## THE REQUEST
Reproduce verbatim the entries from the line containing "You are a computer-use agent. This" through the line containing "Action: click(1445, 37)", including both of those lines.

## DATA PROVIDED
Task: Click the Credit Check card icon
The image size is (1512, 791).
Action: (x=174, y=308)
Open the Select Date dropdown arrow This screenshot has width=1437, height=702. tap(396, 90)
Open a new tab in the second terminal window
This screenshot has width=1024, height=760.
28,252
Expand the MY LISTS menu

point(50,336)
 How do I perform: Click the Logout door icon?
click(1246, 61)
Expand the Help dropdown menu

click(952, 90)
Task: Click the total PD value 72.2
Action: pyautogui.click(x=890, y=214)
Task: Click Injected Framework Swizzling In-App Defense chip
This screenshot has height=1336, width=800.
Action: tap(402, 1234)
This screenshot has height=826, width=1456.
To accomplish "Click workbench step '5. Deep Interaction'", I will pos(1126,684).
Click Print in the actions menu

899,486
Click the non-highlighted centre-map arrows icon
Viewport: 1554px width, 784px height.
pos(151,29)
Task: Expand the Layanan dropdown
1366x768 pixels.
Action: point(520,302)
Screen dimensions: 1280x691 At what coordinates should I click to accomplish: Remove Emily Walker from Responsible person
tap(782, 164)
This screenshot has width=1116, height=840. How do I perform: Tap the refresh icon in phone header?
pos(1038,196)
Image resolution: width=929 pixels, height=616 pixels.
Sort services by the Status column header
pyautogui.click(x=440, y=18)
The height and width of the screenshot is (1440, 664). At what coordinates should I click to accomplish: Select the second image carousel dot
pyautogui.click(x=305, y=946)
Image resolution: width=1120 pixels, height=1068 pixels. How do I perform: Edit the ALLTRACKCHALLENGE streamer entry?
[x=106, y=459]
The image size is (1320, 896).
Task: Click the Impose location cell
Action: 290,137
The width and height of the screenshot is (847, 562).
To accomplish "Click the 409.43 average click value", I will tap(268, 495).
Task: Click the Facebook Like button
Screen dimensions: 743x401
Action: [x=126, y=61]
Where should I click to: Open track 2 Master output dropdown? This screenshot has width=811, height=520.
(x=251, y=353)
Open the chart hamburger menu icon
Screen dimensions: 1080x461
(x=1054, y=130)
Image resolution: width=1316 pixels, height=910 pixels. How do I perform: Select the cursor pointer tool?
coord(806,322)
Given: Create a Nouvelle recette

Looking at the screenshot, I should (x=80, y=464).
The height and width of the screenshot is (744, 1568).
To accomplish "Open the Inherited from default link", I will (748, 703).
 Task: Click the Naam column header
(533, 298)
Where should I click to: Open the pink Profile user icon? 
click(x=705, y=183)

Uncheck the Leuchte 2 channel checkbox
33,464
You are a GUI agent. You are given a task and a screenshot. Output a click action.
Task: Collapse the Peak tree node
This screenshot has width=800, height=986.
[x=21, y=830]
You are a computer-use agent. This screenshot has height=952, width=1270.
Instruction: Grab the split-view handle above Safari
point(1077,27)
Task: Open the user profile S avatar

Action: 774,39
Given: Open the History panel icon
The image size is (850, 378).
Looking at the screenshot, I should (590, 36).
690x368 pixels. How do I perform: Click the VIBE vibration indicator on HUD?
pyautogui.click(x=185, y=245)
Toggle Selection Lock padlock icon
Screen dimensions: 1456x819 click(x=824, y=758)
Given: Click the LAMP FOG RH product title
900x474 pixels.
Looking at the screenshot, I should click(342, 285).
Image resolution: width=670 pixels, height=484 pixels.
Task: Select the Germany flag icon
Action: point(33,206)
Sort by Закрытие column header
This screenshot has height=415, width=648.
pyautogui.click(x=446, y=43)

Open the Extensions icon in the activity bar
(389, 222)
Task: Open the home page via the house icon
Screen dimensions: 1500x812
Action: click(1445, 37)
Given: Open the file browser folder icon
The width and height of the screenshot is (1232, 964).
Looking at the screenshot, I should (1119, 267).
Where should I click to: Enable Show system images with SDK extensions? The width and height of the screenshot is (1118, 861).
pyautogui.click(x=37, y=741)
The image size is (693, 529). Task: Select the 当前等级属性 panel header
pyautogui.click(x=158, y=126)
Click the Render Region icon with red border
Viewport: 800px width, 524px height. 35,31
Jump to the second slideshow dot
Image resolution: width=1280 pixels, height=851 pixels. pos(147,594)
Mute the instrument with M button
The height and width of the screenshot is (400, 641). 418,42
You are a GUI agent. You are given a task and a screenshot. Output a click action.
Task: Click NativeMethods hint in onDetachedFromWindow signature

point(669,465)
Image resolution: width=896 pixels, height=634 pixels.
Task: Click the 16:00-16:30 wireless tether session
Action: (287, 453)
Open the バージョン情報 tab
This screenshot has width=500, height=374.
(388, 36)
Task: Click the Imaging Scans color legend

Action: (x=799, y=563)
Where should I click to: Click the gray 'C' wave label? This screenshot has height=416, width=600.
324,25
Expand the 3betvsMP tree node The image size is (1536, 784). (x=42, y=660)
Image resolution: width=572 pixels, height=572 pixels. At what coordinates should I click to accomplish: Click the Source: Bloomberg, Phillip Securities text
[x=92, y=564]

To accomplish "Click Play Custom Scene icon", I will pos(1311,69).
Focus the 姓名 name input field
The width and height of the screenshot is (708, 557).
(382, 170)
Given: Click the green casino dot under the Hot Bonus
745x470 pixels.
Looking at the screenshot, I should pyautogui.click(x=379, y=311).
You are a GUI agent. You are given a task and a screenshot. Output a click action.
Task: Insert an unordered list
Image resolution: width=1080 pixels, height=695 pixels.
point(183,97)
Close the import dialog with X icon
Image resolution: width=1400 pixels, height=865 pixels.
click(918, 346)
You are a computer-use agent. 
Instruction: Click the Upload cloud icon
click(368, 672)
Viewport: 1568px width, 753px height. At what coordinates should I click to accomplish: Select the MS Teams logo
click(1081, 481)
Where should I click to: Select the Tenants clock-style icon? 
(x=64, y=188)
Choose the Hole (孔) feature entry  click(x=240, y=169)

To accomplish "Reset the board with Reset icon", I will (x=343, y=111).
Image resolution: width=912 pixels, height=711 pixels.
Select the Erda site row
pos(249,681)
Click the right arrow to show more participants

## ANSWER IN FULL
You are a computer-use agent. This screenshot has height=952, width=1270.
Instruction: Grab the split-view handle above Safari
point(1077,27)
Task: Open the user profile S avatar

Action: 774,39
Given: Open the History panel icon
The image size is (850, 378).
Looking at the screenshot, I should (590, 36).
690x368 pixels. How do I perform: Click the VIBE vibration indicator on HUD?
pyautogui.click(x=185, y=245)
Toggle Selection Lock padlock icon
Screen dimensions: 1456x819 click(x=824, y=758)
Given: Click the LAMP FOG RH product title
900x474 pixels.
Looking at the screenshot, I should click(342, 285).
Image resolution: width=670 pixels, height=484 pixels.
Task: Select the Germany flag icon
Action: point(33,206)
Sort by Закрытие column header
This screenshot has height=415, width=648.
pyautogui.click(x=446, y=43)

Open the Extensions icon in the activity bar
(389, 222)
Task: Open the home page via the house icon
Screen dimensions: 1500x812
Action: click(1445, 37)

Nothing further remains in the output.